Fed up with the state of the world and the disappearance of their research funding, married scientists Marc (Jack Wetherall) and Clara (Ellen Maddow) have relocated to their country home. Their life is on pause, and this retreat also allows their son (Patrick Dunning) and daughter-in-law (Amara Granderson) to bring their baby for an escape. But to their neighbors Oona (Tina Shepard), a born and bred local, and Rick (Steven Rattazzi) and Rita (Lizzie Olesker), urban transplants who’ve put down firmer roots, Marc and Clara are dabblers. They will leave again; their residence is transitory. As the seasons change–scored by both Maddow’s music and a “picture window” of a large projection screen (designed by Anna Kiraly) that displays a nature scene–we see both the passage of time through this place, including the sudden accidental death of a local, and the stasis of this cloistered existence. (We never see the baby, who of course, would change more in a year than a group of adults and give us some visual correlative of time passing.)

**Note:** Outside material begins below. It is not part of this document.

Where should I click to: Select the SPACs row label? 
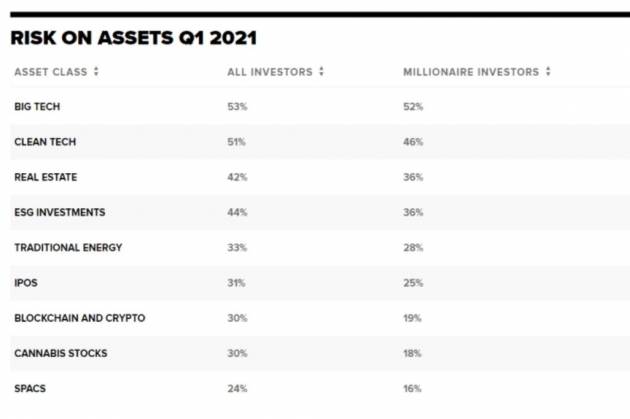[x=30, y=388]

But interrupting these quotidian scenes around the dinner table are trips into Marc’s memories, flashbacks to a trip he took across the Atlantic on a freighter and memories of a former lover, Anne (Delaney Feener, seen on video). It’s usually Clara who, knowing Marc as she does, recognizes when he’s slipped into this reverie; Marc himself says he has “difficulty thinking beyond the present.”

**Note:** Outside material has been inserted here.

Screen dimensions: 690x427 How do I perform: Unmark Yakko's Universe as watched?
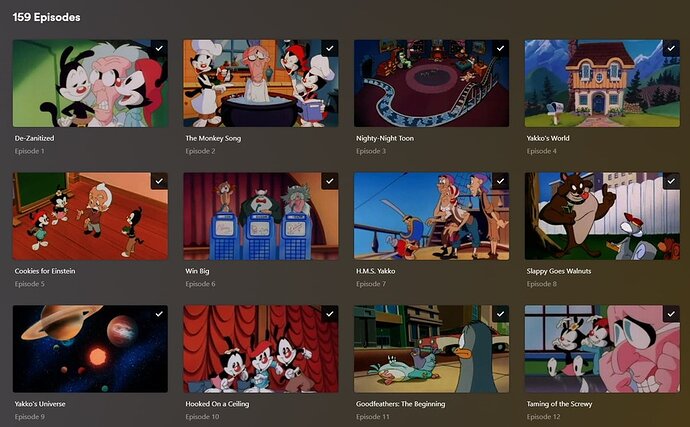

The modern scenes intersperse with scenes of another group gathered around another dinner table in the sanatorium, each playing another role: a group of patients/residents passing the endless days in flirtations and disputes and the occasional costume party. (Olivera Gajic’s costumes draw a sharp contrast between the practical flannels of twenty-first-century country living and the more elegant, intricate clothing of the past, and then dip into the whimsy of this party.) The exception is Marc: he remains himself, an interloper from another time, dressed in his modern clothes. And when the beautiful, vaguely otherworldly Clavdia (Feener) slams the door, it’s Marc’s glass that trembles. Cause and effect works differently for him.
The characters and the action are little more than sketches, narrative positions to be filled–even more so in the sanatorium sequences than the present day. The ensemble of actors works together with a lived-in familiarity; their affectionate relationships come through without much dialogue. Not knowing The Magic Mountain, I did find those historical relationships and context hard to grasp, but I’m not sure how much it mattered. The physical and structural mirroring between past and present worked anyway, both of them anchored on dinner conversations and the rituals of breaking bread together.
Flannery Gregg’s choreographic sequences, in which the process of setting a long dining table is run forwards and backwards, all to Maddow’s instrumental compositions, are the structural heart of the piece: a familiar action made strange by both repetition and reversal; daily life made into art.
Every time I write about a Talking Band piece, I find myself echoing their mission: to showcase the “extraordinary dimensions of everyday life.” Here, what sticks with me is a line of Marc’s: “If you feel it’s unreasonable to hope, think how improbable it is that we even exist. Yet here we are.” And yet he says this as he and Clara are packing up to move to Europe; their friends are helping and they’re moments away from leaving. Here they are; here they will not be. But they’ll take a moment to sit in the improbability of it all.